Everybody stayed stuck in their boxes this episode, with the possible exception of Betty. In the end, Joan sat down on her bed alone, peeling off her hot pink slip, wincing as she rubbed the spot where the tight strap had pinched naggingly at her. I’m worried about her, and worried that there isn’t a single man in her life — not her condescending fiancé, or Roger, or even amiably oblivious Harry — who sees beneath her bombshell armor. I’m worried too that the comparison of Joan and Marilyn Monroe from a few weeks prior may come sickeningly into play by season’s end. From Joan we zoomed to a shot of Peggy with her hair down in her bathtub, naked, empty faced, and emotionally underwater. Then we said good night to Father Gill in his spare, boyish room. He unstrapped himself from a priestly uniform, relieved to be unbound. In his undershirt, he sat on the edge of his twin bed, opened his guitar case like a kid on Christmas morning, and started joyfully singing for help and guidance in this broken, confused world. Finally, there was Don, alone in a kitchen that looked like the backlit room from a dollhouse. He helped himself to a Heineken in the fridge and sat down alone at a table that seemed too small to contain him. Then the camera panned out onto the darkened Sterling Cooper office, and the volume of the gospel song got cranked louder.

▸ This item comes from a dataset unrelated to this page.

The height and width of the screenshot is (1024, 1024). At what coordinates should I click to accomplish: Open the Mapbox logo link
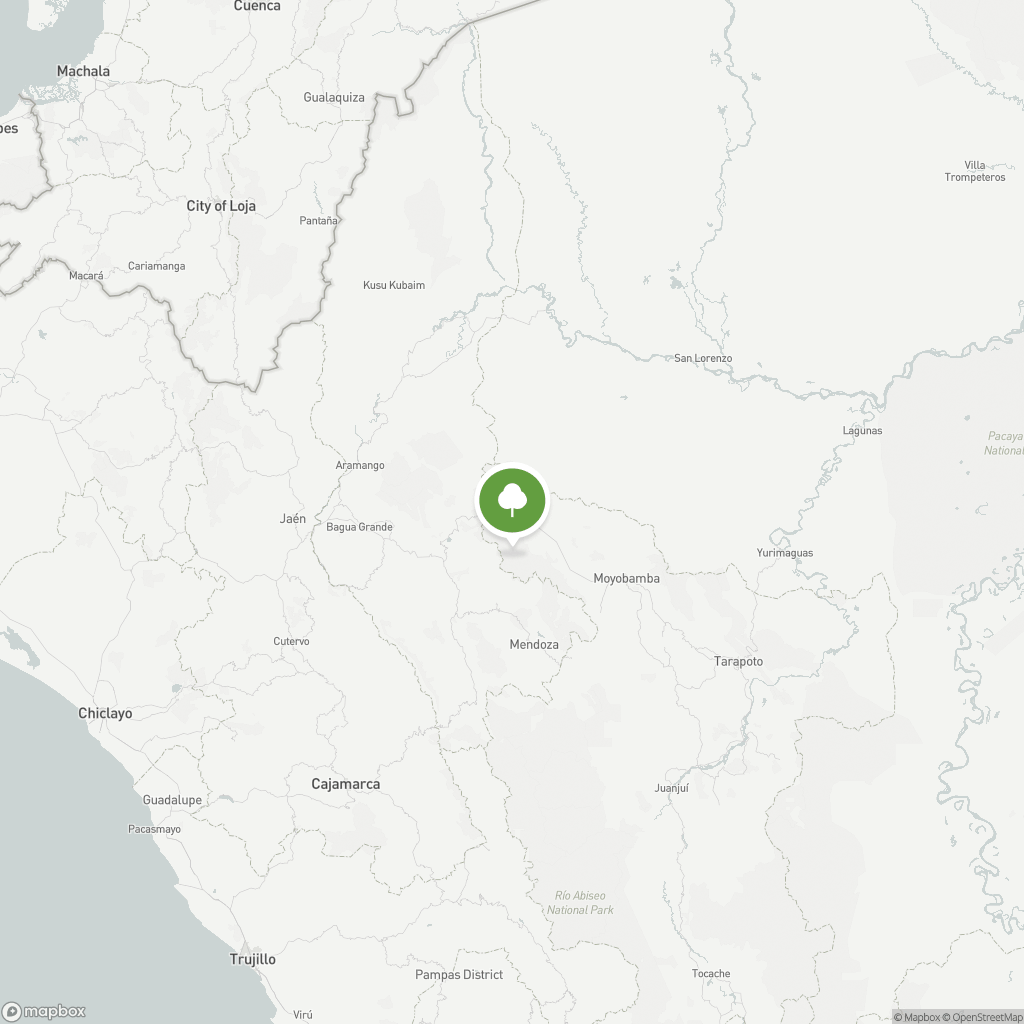point(44,1011)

Best line of the evening: Roger, making introductions at the Draper house. “Crab, Duck — Duck, Crab.”
What was your take on the scene of Father Gill relieving himself of his garb and sitting down to play the guitar? Do you think that Father Gill is second-guessing his calling, wishing he was sharing soap with Peggy in the tub, or simply reaching out to a complicated soul? Is Joan heading for a breakdown? Does Warren, the banana eater, remind you of The Office‘s Kevin? Do you agree with me that however fine season 1 was, season 2 is leaving it in its glorious wake?